Date: Thursday, August 7, 2024

Summary: In this session we will demonstrate scaling up data analysis to larger than memory (out-of-core) datasets and processing them in parallel on CPU and GPU nodes. In the hands-on exercise we will compare Pandas, Dask, Spark, cuDF, and Dask-cuDF dataframe libraries for handling large datasets. We also cover setting up reproducible and transferable software environments for data analysis.

Presented by: Peter Rose (pwrose @ucsd.edu)

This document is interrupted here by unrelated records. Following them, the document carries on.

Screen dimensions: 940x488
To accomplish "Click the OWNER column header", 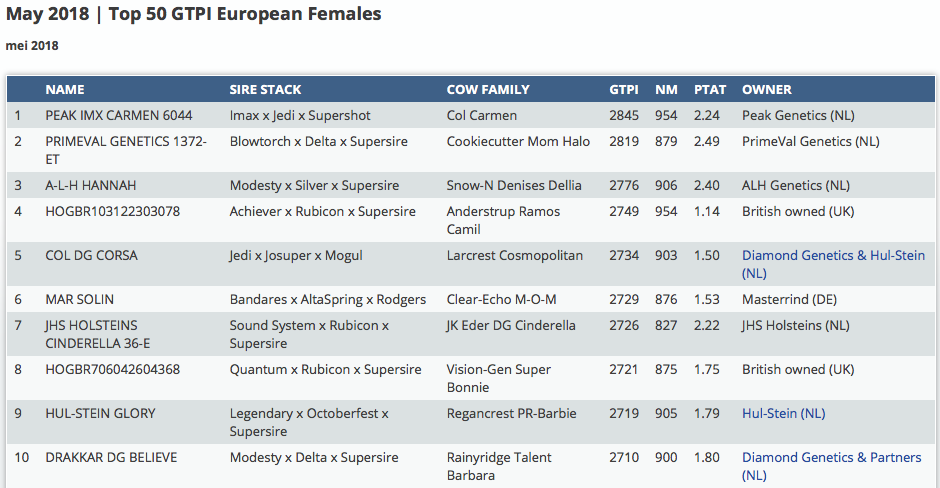I will coord(767,90).
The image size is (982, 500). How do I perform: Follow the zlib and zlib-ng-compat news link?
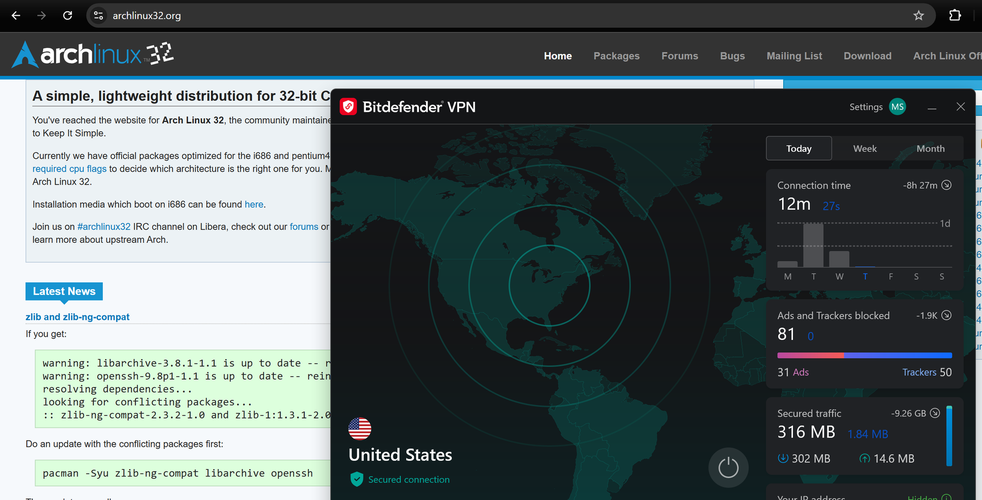point(78,317)
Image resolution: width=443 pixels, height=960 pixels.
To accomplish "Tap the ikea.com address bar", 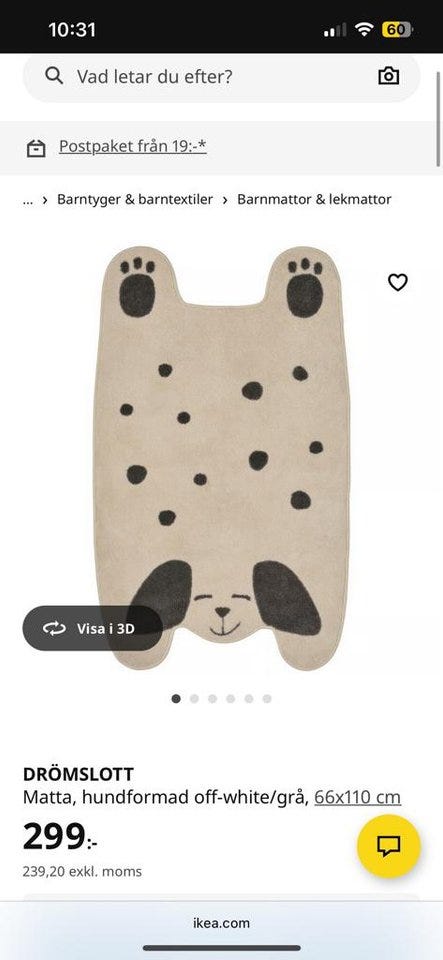I will (222, 923).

Reading and Presentations:

Lecture material:
- Presentation Slides
- Ten simple rules for writing and sharing computational analyses in Jupyter Notebooks
Source Code/Examples:
- Git Repository df-parallel: Comparison of Dataframe libraries for parallel processing of large tabular files

TASK 1: Launch Jupyter Lab on Expanse using a CONDA environment

Open a Terminal Window ("expanse Shell Access") through the Expanse Portal Training Account
Clone the Git repository df-parallel in your home directory

git clone https://github.com/sbl-sdsc/df-parallel.git

Change into the df-parallel directory

cd df-parallel

Launch Jupyter Lab using the Galyleo script

This script will generate a URL for your Jupyter Lab session.

galyleo launch --account ${SI24_ACCOUNT} --reservation ${SI24_RES_GPU} --qos ${SI24_QOS_GPU} --partition gpu-shared --cpus 10 --memory 92 --gpus 1 --time-limit 01:00:00 --conda-env df-parallel-gpu --conda-yml environment-gpu.yml --mamba

Open a new tab in your web browser and paste the Jupyter Lab URL. It may take a few minutes to launch your session.

You should see the Satellite Reserver Proxy Service page launch in your browser.

TASK 2: Benchmark Dataframe Libraries using a csv Input File

For this task you will compare the runtime for a simple data analysis using 5 dataframe libraries.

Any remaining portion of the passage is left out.